Сам же перекресток представлял собой солидных размеров площадь с клумбой посередине. В центре клумбы возвышался выкрашенный серебрянкой постамент, на котором громоздился посеребренный же Ильич. Скульптор, его изваявший, явно был либо диссидентом, либо просто двоечником, ибо результат его труда походил не на солидного и значительного вождя мирового пролетариата, а на бомжа Колю, выползшего из своей норы после трехнедельного запоя.

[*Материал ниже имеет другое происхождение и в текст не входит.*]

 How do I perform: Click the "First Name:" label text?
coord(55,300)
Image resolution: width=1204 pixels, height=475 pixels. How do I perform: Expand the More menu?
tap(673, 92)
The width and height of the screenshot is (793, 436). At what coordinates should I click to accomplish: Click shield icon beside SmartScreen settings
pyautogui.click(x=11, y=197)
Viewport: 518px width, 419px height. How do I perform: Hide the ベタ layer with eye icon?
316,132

С одной стороны площади находились крытые ряды продуктово-вещевого рынка и стеклянно-металлический параллелепипед торгово-развлекательного комплекса, а с другой - бетонный трехэтажный дом, при одном взгляде на который у Лобова кислой оскоминой, сводящей челюсть, возникла догадка-знание: "Райком партии". А рядом с казенным райкомом, то бишь нынешней администрацией, стоял - нет, красовался - большой двухэтажный дом-игрушка из темно-красного кирпича, кое-где по фасаду украшенный бирюзовыми изразцами. Было в нем что-то и от средневекового русского терема, и от особняка в стиле "русский модерн" одновременно.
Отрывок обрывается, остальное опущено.